These are the key concepts you need to understand to accurately answer the question.

Initial Value Problem
An initial value problem (IVP) in mathematics deals with finding a function that satisfies a differential equation, accompanied by an initial condition which is a known value of the function and possibly its derivatives at a specified point. For the given problem, we need to solve the differential equation \(x^{\prime \prime}+t^{2} x^{\prime}+3 x=t\), ensuring that the solution meets the initial conditions \(x(0)=1\) and \(x^{\prime}(0)=2\).
These conditions set the starting point of the solution, creating a specific path that the function must follow. This is akin to knowing where your journey starts and then mapping out the path using the differential equation.
System of First-Order Differential Equations
A system of first-order differential equations consists of multiple first-order equations that can often model complex phenomena, like the interconnected change rates within a system. In our problem, the original second-order equation is translated into two first-order equations by defining \(y_{1}(t) = x(t)\) and \(y_{2}(t) = x^{\prime}(t)\).
Hence, we derive the system:
  • \(y_{1}^{\prime}(t) = y_{2}(t)\)
  • \(y_{2}^{\prime}(t) = t - t^{2} y_{2}(t) - 3y_{1}(t)\)
This conversion helps us apply numerical methods like Runge-Kutta, which typically handle first-order equations, to approximate the solution of more complex or higher-order differential equations.
Numerical Approximation
Numerical approximation is a technique used in mathematics to find approximate solutions to complex equations that cannot be solved analytically. Methods like the Runge-Kutta are employed to give estimations that are close to the true values of the solution.

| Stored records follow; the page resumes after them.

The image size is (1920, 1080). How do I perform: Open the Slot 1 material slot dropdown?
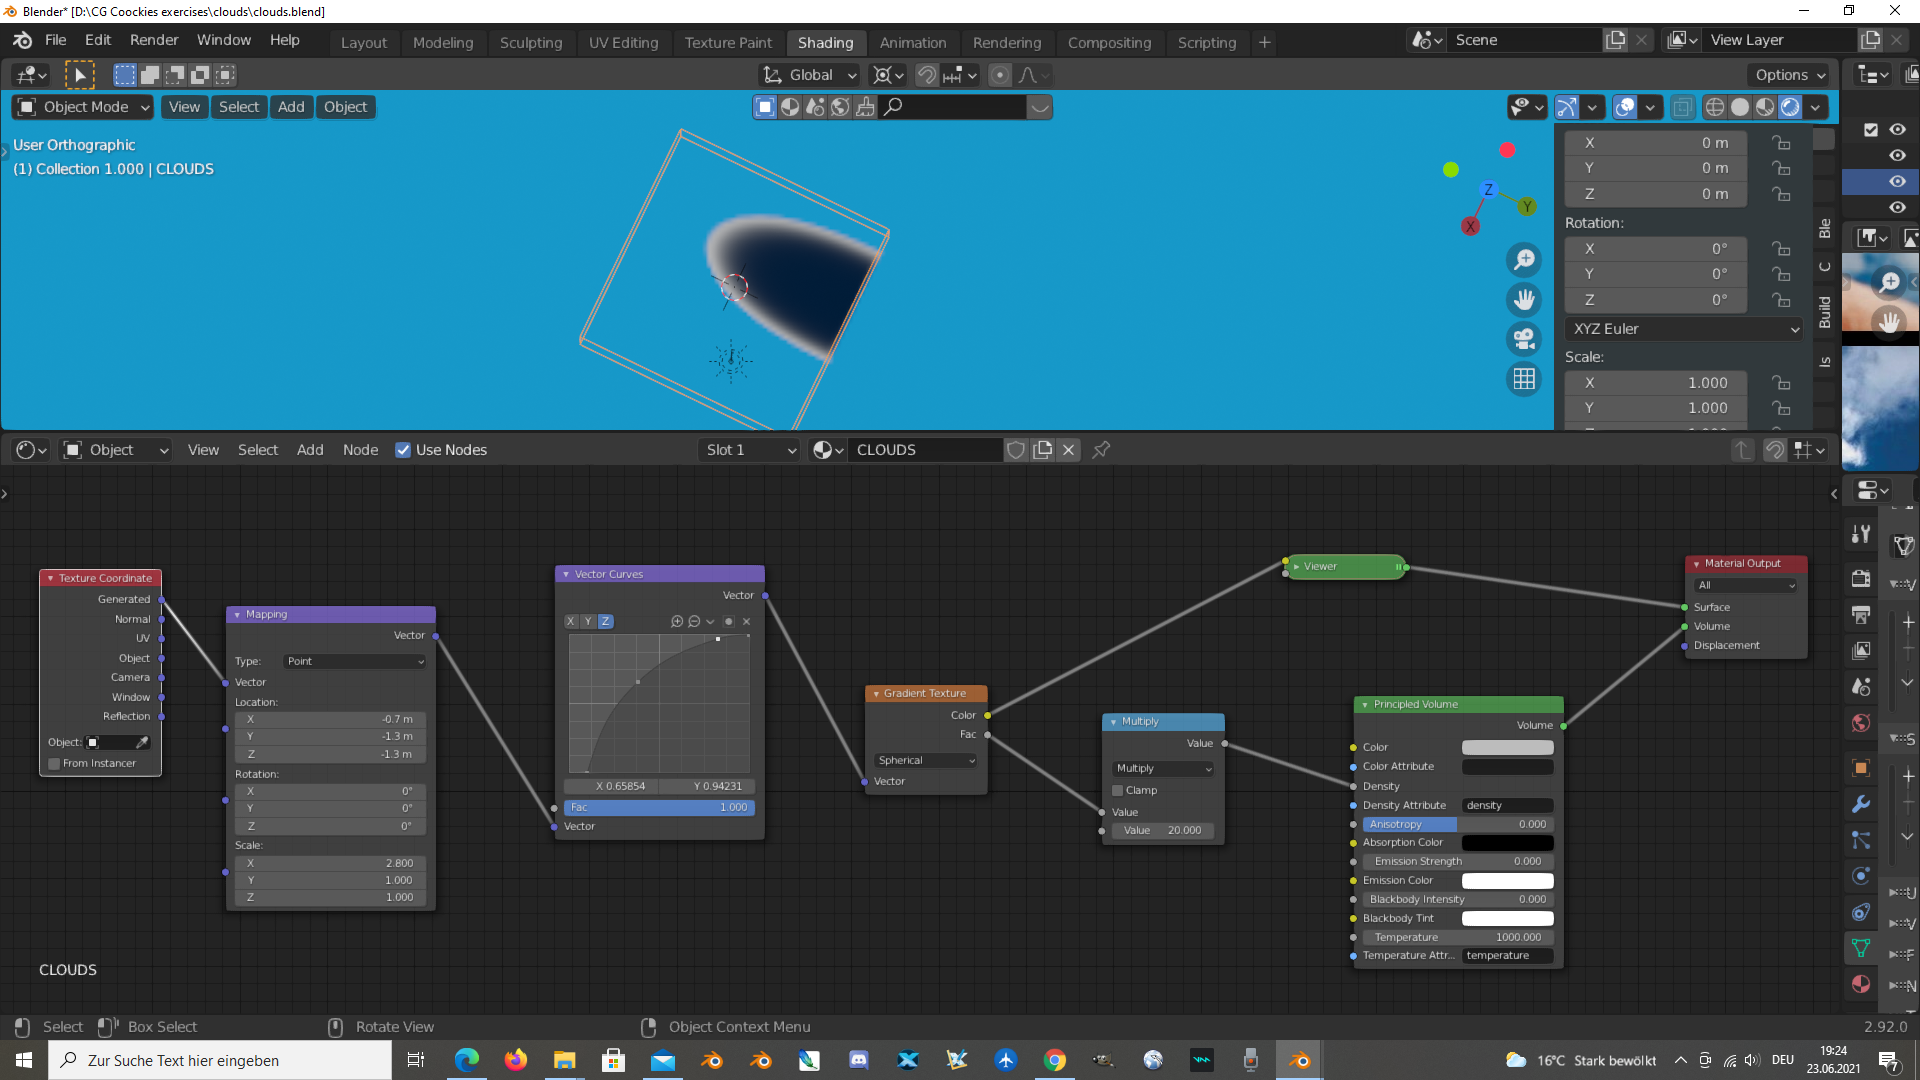[750, 450]
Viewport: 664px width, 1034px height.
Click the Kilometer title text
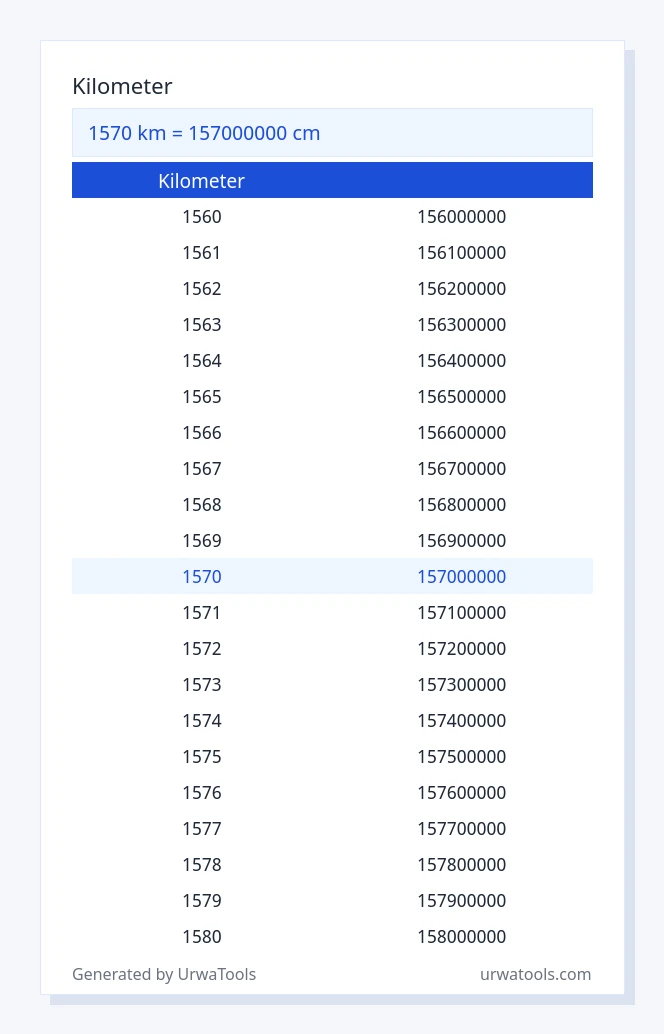coord(122,86)
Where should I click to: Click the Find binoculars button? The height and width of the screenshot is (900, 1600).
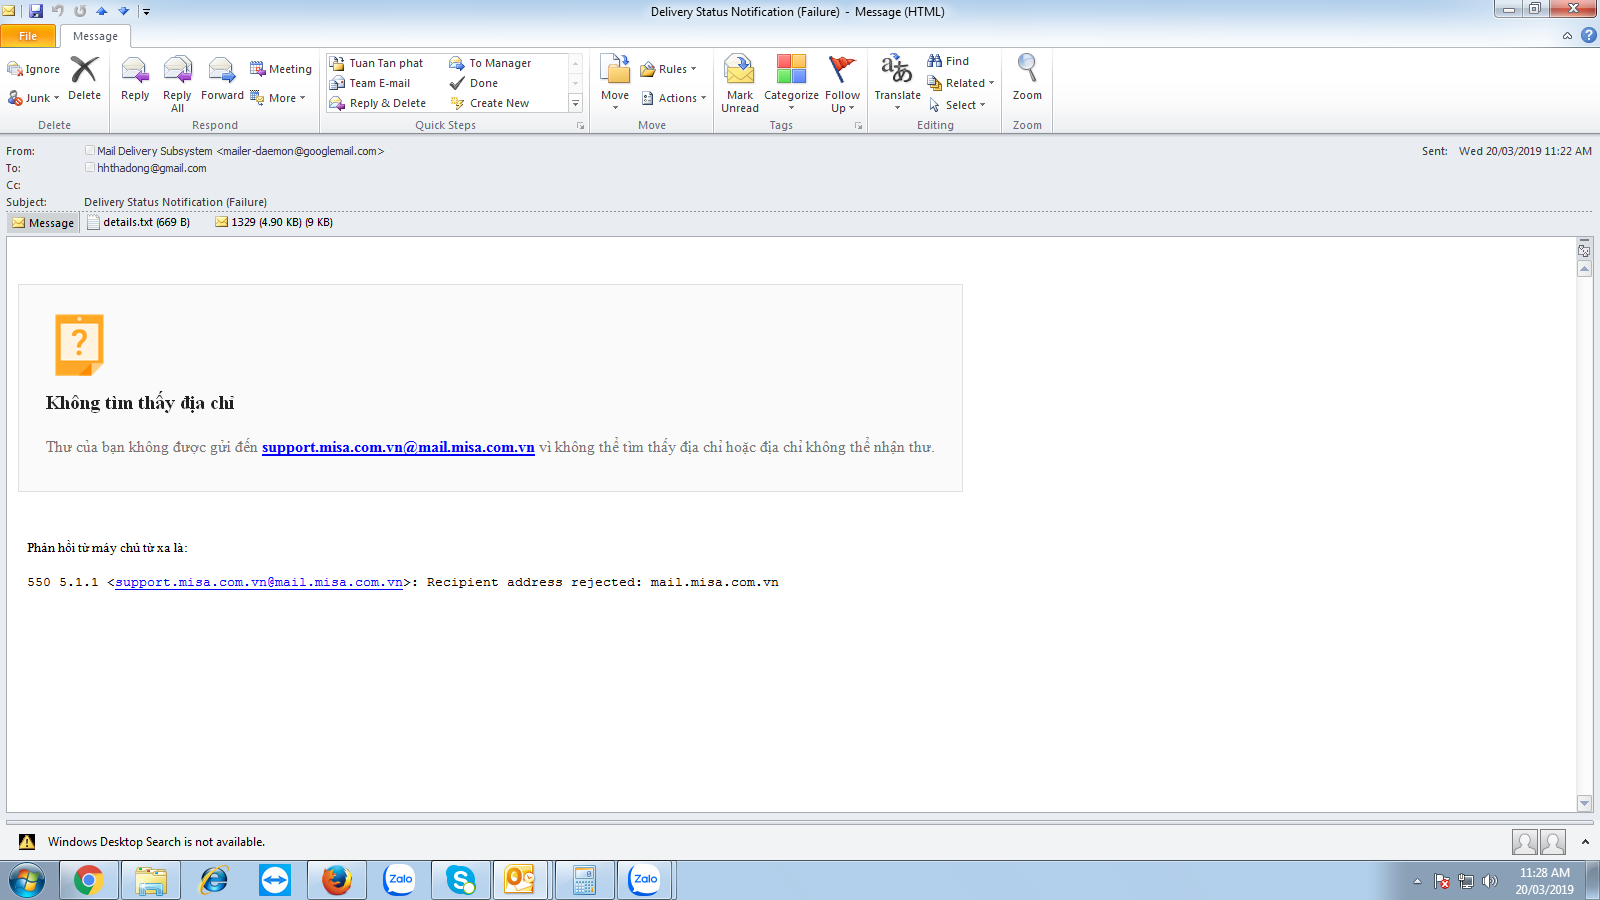coord(948,61)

The fourth-order Runge-Kutta method is particularly effective as it strikes a balance between complexity and accuracy by utilizing intermediate steps (calculating "k-values") that refine the approximation at each iteration. This is crucial when dealing with equations that describe real-world scenarios and require high precision, such as in engineering or physics simulations.
Second-Order Ordinary Differential Equations
Second-order ordinary differential equations (ODEs) are equations involving an unknown function, its first derivative, and its second derivative. They appear in various physical systems, for example, in motion dynamics governed by Newton's laws.
For the equation given in the exercise, \(x^{\prime \prime}+t^{2} x^{\prime}+3 x=t\), the highest derivative is the second derivative \(x^{\prime \prime}\). These types of equations often necessitate additional techniques like system conversion, as we've seen, because their solutions describe many important phenomena, from mechanical vibrations to electrical circuits. Handling them correctly is essential to understanding and predicting the behavior of these systems.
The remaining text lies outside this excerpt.